D’une activité personnelle vraiment prodigieuse qu’il conserva jusqu’à la fin de sa vie, Mabillon ne se fit pas faute de faire appel à la collaboration de ses frères. Il fut l’âme de ce foyer intellectuel qu’était l’abbaye de Saint-Germain et, par son exemple, entretint l’émulation chez ses confrères. Dom Estiennot, qui passa des années à Rome, fut pour Mabillon un actif pourvoyeur des documents dont celui-ci avait besoin.

Entre tous ces travailleurs régnait la plus grande charité quand il s’agissait de se prêter un mutuel concours pour mener à bien une œuvre entreprise. D’ordinaire on les voyait associés deux ou trois ensemble pour un même travail ; bien qu’avec des caractères différents et des tendances souvent opposées, ils mettaient en commun leurs lumières, préparés qu’ils étaient à faire abstraction d’eux-mêmes par une sérieuse formation intellectuelle et le respect de la discipline régulière.

2. — L’influence, exercée par Mabillon à Saint-Germain-des-Prés, va se continuer durant la première moitié du xviiie siècle par les soins de dom Bernard de Montfaucon (1655-1742).
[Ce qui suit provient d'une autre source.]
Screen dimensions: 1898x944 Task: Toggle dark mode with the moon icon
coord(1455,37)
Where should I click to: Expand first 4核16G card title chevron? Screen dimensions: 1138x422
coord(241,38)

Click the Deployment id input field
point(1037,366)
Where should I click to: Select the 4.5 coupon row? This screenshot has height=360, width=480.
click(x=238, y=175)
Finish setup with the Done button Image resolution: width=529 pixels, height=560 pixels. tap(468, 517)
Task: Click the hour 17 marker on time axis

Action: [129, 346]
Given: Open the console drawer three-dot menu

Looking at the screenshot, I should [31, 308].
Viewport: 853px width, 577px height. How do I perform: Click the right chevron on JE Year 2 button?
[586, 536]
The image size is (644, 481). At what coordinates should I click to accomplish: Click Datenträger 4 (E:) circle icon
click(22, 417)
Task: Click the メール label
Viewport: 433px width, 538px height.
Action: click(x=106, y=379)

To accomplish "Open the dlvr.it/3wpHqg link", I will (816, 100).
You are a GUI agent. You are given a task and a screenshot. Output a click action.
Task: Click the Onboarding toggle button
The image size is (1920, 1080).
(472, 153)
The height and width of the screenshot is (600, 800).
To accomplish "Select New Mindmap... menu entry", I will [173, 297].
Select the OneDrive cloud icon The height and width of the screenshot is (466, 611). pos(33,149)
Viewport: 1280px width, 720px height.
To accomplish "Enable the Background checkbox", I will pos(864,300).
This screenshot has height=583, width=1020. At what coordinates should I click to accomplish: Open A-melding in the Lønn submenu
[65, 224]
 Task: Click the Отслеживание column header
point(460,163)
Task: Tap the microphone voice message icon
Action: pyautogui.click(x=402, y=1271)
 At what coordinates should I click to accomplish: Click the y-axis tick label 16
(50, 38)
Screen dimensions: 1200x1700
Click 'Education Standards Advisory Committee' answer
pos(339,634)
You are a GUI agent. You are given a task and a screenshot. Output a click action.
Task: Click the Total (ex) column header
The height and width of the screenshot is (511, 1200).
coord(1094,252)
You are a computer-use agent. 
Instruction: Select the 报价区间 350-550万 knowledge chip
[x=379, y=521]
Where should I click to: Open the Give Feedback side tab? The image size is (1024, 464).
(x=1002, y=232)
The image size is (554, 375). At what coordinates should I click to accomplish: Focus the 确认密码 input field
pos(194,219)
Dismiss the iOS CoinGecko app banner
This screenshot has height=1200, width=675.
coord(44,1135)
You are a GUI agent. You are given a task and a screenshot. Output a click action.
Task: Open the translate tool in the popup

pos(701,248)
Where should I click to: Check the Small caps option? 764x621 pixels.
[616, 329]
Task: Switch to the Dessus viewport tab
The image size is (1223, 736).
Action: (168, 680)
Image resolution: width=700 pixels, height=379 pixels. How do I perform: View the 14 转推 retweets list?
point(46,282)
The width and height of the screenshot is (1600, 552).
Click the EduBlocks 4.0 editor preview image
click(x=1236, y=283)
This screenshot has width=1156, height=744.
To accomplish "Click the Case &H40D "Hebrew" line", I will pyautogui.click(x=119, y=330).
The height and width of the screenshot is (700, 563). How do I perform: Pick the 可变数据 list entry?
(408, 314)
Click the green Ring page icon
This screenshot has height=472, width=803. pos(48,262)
Dans ce bénédictin, devenu, à son tour, la gloire de l’érudition française, nous retrouvons un travailleur actif et infatigable, cf. art.  Montfaucon, un chef et un maître qui sut découvrir de robustes ouvriers littéraires, les mettre en valeur, les tenir groupés autour de sa personne dans ce groupe qu’on appela, de son vivant, l’Académie des Bernardins.

Maître, Montfaucon le fut par ses qualités de travailleur acharné. Dans un mémoire qu’il rédigeait sur la fin de sa vie, en 1739, il révélait lui-même son secret : « Je ne dois pas omettre, écrivait-il, que trois ou quatre ans avant de partir pour l’Italie (c’est-à-dire vers 1695), je m’étais fort appliqué à l’hébreu, au syriaque et à l’arabe, et que j’employais plusieurs heures du jour à l’étude de ces langues. Je continuais aussi en même temps la lecture des historiens grecs, Hérodote, Thucydide, etc., et des historiens ecclésiastiques, Eusèbe. Socrate, Sozomène, etc. J’employais treize ou quatorze heures par jour à lire et à écrire, comme j’ai toujours fait jusqu’à présent. » Maître, il le fut encore par le don de se faire aimer. Avec sa science profonde, son incroyable facilité de travail, il avait beaucoup d’esprit et beaucoup de cœur. Aimable, vif, gai, aimant à rire, bon et tendre sous des dehors un peu rudes, il avait tout ce qu’il faut pour réunir les hommes autour de soi, leur inspirer ce mélange d’affection et de respect qui achève d’assurer leur dévouement ; il savait vite discerner celui à qui il avait affaire et mesurer sa capacité. Ses défauts mêmes étaient de ceux qui attirent au lieu d’éloigner. D’une modestie que rien ne pouvait troubler, que son savoir même entretenait, parce qu’il en voyait les limites, il aimait à faire briller les autres, fût-ce à ses propres dépens ; il affectionnait surtout les jeunes gens et se mettait à leur disposition avec une inépuisable complaisance.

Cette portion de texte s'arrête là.